_What you are asked to do:_ Copy out each line in the listing below where the word "computer" appears.

────────────────────

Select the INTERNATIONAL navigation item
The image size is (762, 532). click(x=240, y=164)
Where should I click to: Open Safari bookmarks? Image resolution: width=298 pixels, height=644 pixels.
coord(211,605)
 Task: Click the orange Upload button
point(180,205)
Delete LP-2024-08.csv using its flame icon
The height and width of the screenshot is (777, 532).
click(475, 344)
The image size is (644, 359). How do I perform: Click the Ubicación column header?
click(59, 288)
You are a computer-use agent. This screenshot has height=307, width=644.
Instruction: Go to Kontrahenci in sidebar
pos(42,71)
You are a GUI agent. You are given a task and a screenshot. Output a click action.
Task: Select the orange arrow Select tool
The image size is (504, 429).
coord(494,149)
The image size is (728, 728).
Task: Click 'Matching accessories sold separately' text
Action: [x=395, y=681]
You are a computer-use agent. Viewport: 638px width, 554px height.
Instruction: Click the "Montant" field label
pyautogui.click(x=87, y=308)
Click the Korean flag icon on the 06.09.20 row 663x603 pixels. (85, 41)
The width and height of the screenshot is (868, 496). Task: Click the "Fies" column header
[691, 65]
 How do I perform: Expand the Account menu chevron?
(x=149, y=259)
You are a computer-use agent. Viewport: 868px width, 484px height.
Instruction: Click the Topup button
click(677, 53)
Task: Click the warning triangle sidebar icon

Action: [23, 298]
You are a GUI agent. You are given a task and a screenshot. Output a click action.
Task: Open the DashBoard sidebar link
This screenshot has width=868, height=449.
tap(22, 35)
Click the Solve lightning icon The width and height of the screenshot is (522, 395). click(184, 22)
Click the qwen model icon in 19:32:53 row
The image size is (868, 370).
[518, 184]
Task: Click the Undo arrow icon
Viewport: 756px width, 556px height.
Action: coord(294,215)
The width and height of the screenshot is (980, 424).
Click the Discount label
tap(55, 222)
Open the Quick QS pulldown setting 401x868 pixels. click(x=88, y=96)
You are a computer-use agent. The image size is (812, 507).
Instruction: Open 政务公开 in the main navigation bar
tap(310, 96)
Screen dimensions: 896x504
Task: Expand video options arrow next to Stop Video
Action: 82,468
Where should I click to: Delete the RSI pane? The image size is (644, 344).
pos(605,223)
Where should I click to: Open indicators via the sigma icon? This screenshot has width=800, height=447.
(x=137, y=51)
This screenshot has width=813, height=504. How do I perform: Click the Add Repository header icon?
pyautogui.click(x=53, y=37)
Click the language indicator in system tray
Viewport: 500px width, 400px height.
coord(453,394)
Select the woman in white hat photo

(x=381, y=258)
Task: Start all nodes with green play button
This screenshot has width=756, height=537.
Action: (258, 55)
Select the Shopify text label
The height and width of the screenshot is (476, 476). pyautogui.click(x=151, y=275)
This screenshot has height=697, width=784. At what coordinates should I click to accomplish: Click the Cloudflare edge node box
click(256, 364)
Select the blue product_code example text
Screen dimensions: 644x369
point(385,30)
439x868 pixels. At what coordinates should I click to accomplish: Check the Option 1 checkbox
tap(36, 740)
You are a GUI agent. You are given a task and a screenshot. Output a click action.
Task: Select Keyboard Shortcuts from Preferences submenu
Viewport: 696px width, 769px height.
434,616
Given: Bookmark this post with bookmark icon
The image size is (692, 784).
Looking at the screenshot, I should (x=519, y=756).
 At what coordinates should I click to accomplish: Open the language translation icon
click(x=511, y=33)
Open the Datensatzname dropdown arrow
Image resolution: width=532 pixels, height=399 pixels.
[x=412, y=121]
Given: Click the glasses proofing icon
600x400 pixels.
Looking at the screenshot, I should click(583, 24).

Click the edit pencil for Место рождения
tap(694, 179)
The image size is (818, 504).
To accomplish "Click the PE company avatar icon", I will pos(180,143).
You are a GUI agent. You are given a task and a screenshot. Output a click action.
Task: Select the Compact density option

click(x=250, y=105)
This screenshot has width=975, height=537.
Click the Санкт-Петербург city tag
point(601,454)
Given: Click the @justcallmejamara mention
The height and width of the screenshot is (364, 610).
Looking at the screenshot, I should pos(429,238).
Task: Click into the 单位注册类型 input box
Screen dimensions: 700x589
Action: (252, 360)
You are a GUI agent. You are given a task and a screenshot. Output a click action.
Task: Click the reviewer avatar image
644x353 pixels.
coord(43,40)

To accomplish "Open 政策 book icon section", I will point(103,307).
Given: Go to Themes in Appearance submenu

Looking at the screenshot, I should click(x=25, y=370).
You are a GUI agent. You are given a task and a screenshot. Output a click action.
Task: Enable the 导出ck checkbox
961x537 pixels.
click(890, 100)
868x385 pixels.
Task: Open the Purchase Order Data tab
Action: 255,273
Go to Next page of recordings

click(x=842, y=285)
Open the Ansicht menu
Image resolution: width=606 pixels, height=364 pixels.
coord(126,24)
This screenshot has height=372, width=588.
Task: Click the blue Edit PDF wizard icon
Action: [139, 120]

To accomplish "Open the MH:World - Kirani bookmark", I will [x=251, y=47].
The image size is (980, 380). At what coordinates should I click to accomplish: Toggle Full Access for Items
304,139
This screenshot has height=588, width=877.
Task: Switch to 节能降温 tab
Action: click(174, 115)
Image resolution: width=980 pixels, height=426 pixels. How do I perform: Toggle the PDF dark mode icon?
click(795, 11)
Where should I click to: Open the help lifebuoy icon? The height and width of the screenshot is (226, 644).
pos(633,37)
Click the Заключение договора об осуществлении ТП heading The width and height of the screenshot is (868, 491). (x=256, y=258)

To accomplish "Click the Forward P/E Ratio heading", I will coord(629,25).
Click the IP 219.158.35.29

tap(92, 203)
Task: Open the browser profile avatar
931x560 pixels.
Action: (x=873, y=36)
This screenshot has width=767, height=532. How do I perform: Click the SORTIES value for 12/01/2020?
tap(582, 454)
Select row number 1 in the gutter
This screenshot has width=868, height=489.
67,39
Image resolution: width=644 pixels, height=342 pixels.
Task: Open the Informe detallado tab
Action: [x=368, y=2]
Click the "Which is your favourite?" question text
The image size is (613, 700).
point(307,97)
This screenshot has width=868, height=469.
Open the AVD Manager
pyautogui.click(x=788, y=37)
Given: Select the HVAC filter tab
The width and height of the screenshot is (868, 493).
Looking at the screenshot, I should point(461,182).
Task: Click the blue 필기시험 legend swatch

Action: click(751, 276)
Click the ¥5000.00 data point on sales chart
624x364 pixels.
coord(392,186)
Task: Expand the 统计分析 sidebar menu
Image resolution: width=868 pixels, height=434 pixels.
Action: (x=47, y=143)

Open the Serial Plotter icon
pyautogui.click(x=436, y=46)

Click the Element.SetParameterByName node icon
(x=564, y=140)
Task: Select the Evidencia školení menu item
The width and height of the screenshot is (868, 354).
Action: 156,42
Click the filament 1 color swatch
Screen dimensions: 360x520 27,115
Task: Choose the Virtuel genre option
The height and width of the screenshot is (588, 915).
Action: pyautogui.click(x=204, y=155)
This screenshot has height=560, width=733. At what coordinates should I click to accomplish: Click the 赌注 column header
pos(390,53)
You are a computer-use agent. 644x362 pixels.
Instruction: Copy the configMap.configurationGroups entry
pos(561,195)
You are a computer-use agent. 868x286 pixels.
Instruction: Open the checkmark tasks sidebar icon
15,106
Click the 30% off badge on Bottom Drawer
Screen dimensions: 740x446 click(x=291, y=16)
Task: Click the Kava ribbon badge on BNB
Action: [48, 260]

────────────────────

_Response for this exercise:_
You are a computer-use agent. This screenshot has height=307, width=644.
You are a computer-use agent. Viewport: 638px width, 554px height.
You are a computer-use agent. Viewport: 868px width, 484px height.
You are a computer-use agent. The image size is (812, 507).
You are a computer-use agent. 644x362 pixels.
You are a computer-use agent. 868x286 pixels.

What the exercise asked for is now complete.